- AIM OF THE EXERCISE -
Below are records; from the line containing "You are a GUI" through the very last line, output each line exactly. No pictures.

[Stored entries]
*****
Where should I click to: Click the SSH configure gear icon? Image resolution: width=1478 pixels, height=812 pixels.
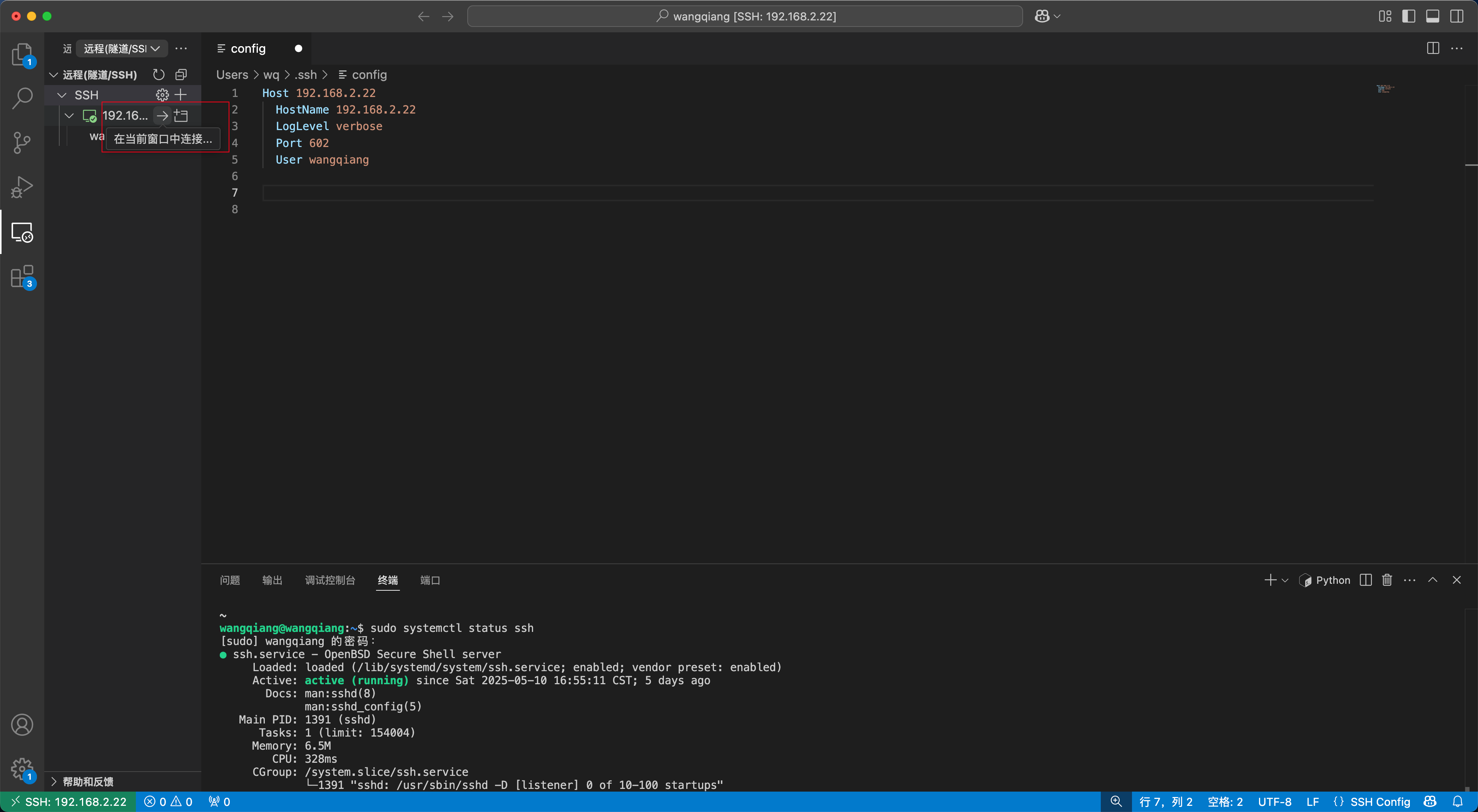coord(162,95)
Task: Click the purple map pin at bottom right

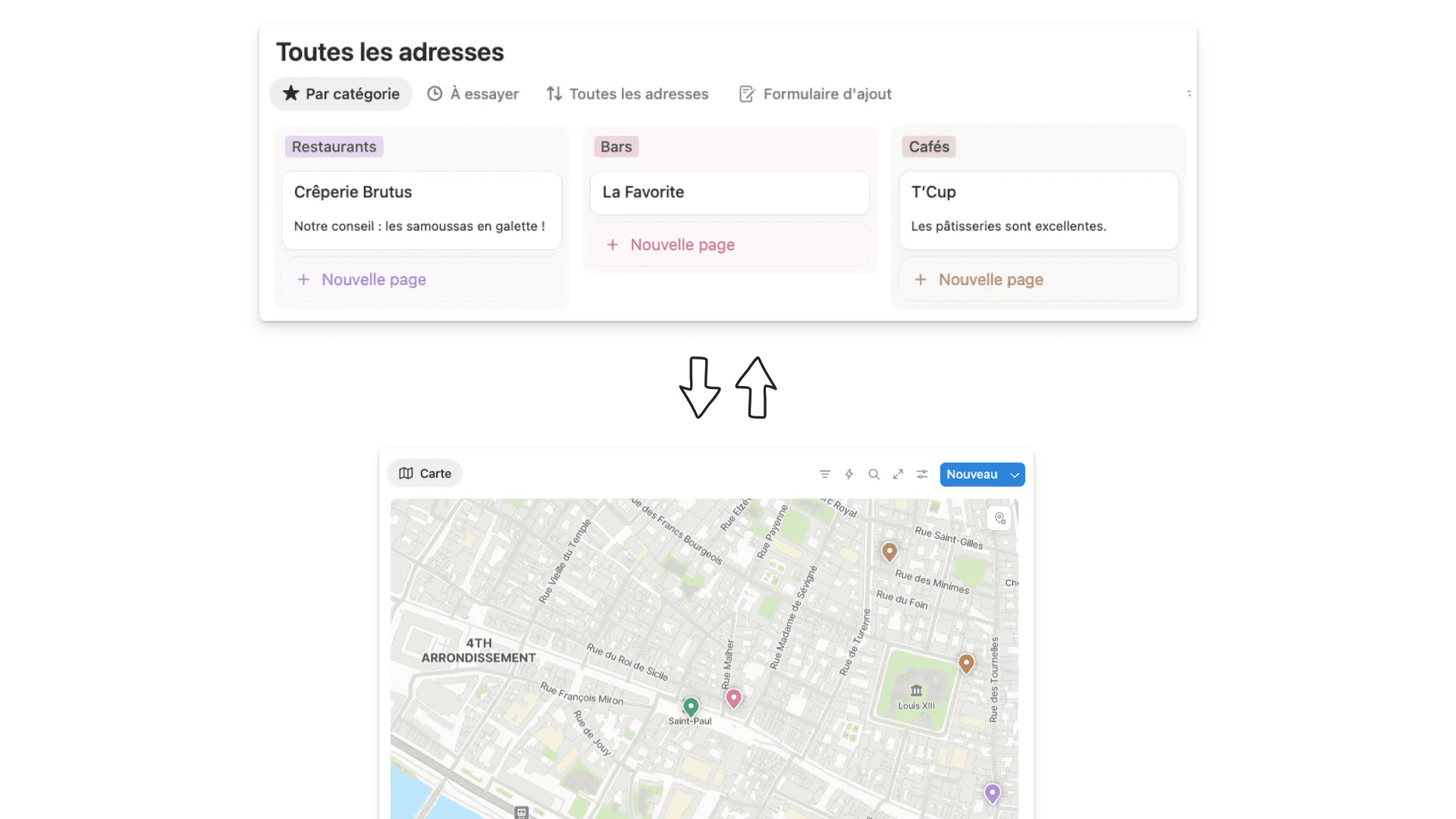Action: tap(992, 792)
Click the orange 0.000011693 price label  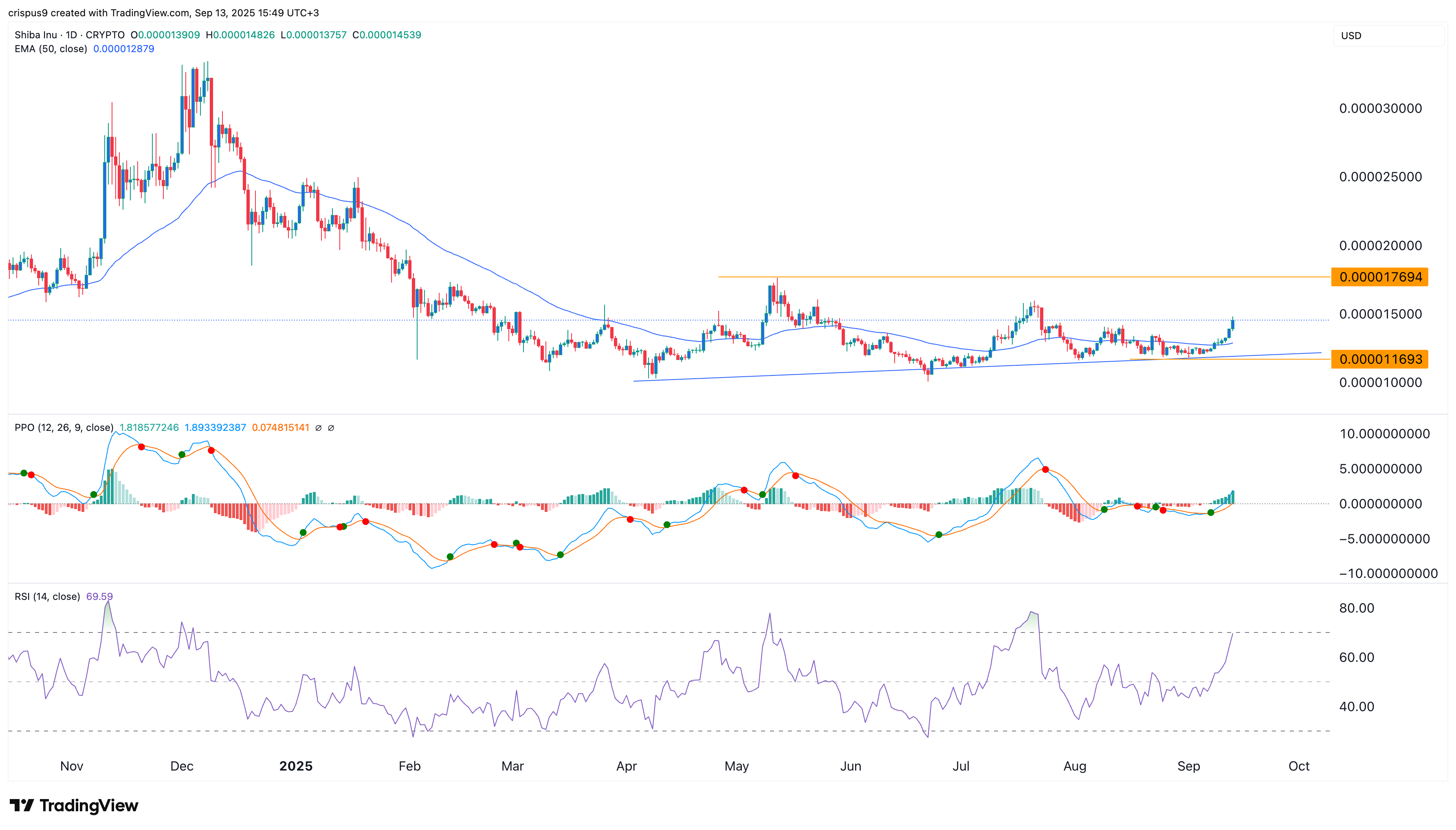click(1379, 359)
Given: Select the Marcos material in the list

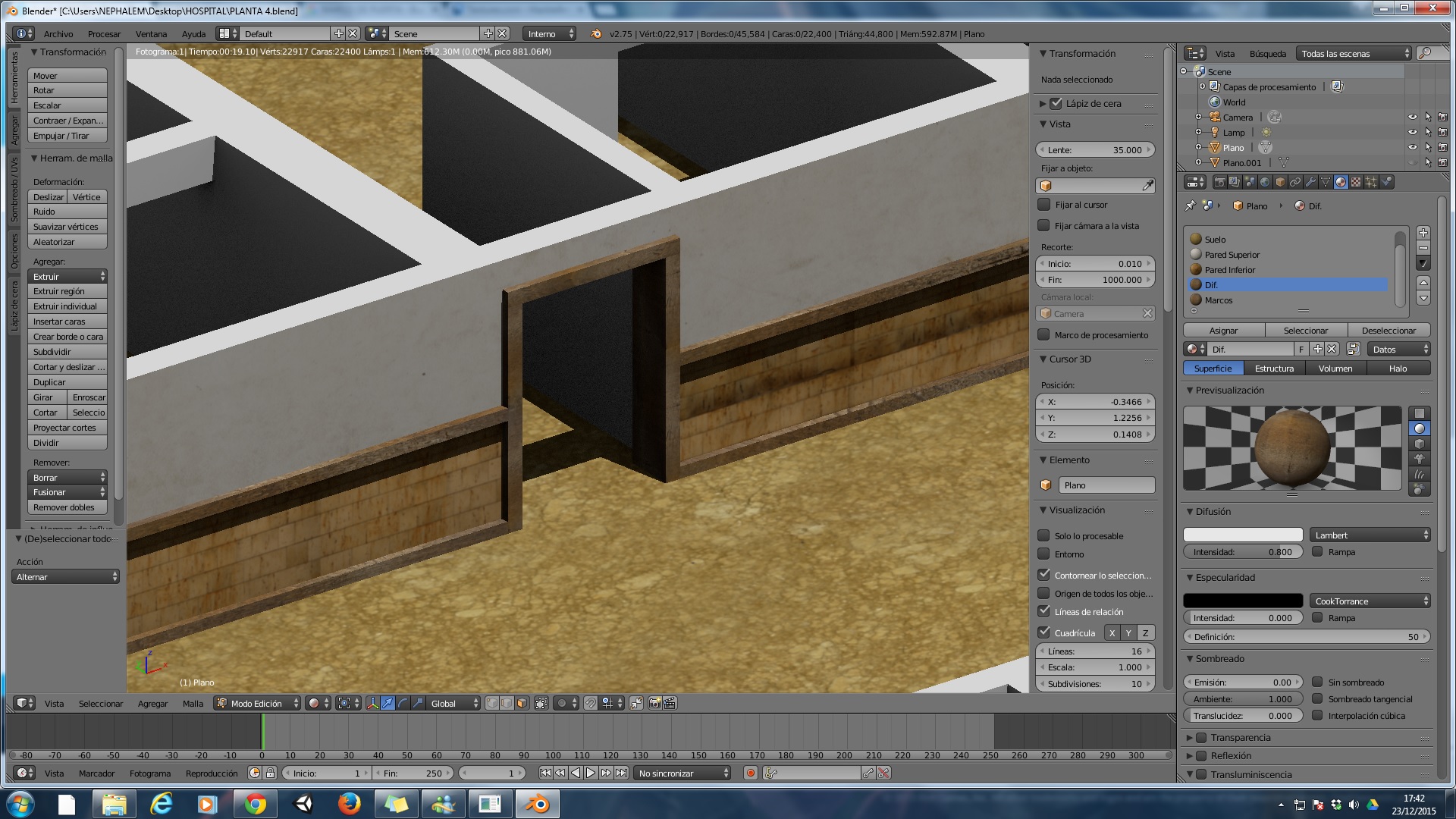Looking at the screenshot, I should pos(1219,300).
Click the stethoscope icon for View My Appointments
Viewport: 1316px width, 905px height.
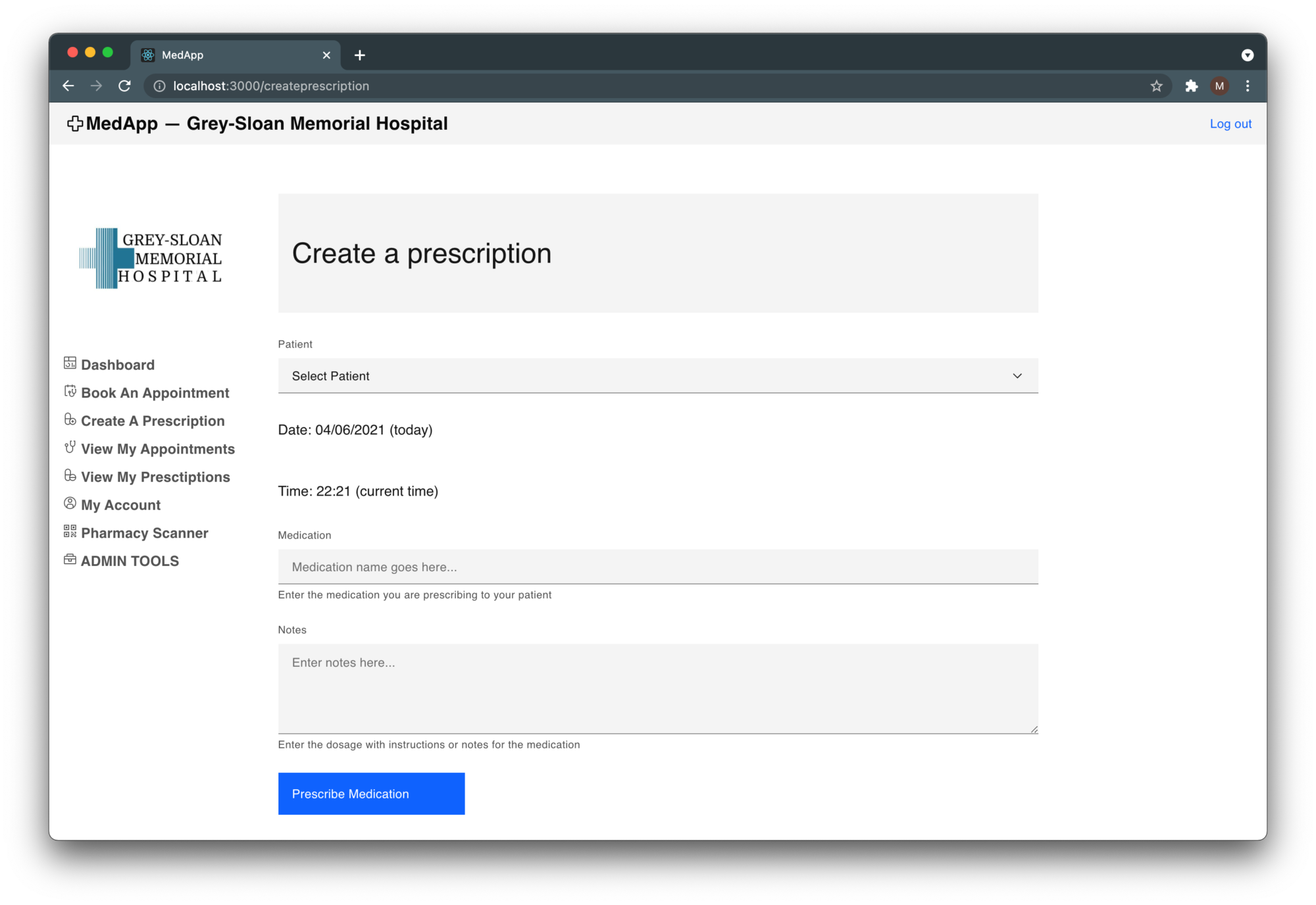[x=70, y=448]
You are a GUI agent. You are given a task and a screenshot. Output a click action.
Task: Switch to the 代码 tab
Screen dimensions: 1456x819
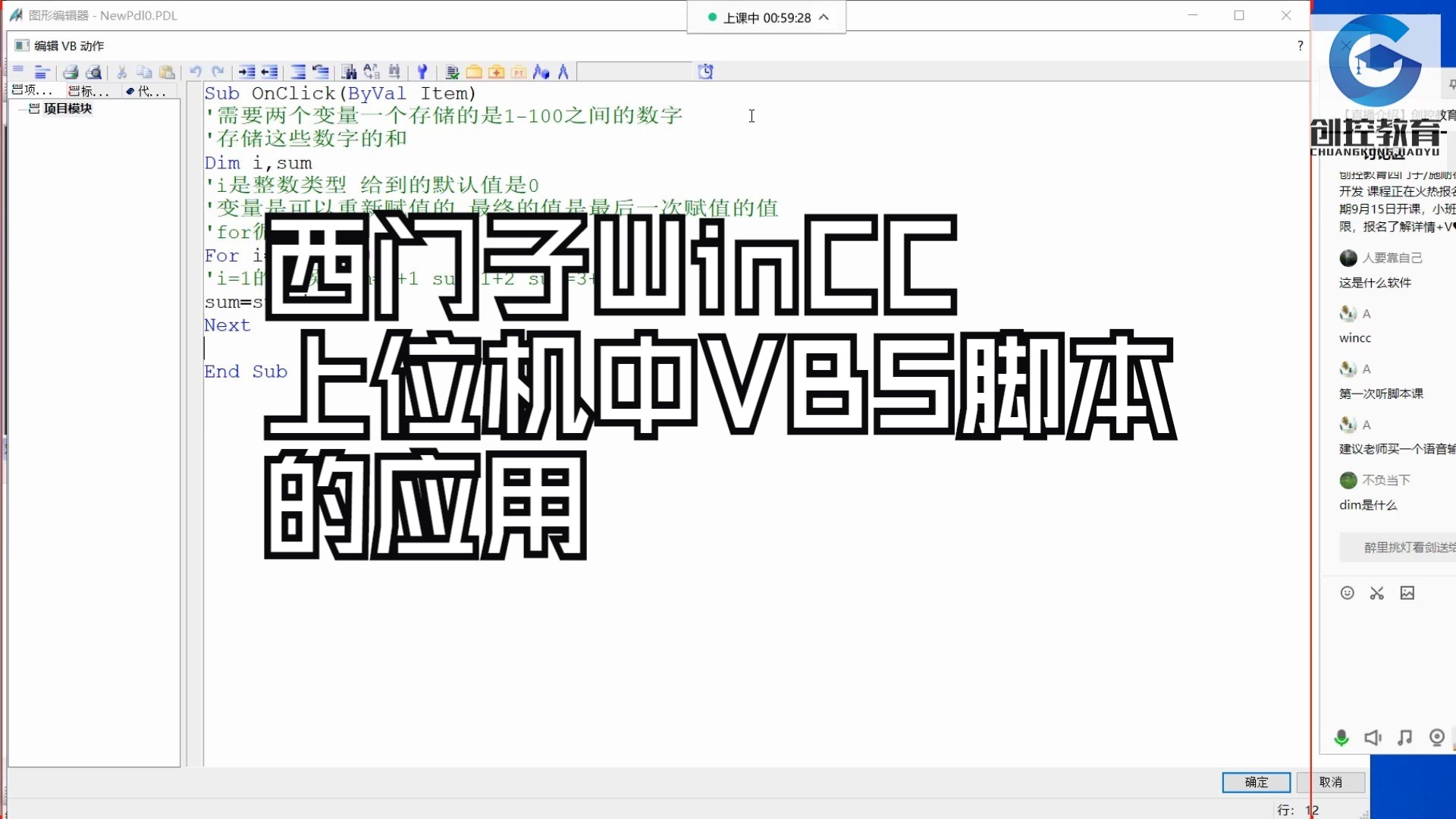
*****
- ANSWER FOR THE TASK -
You are a GUI agent. You are given a task and a screenshot. Output a click action.
Task: Switch to the 代码 tab
Screen dimensions: 1456x819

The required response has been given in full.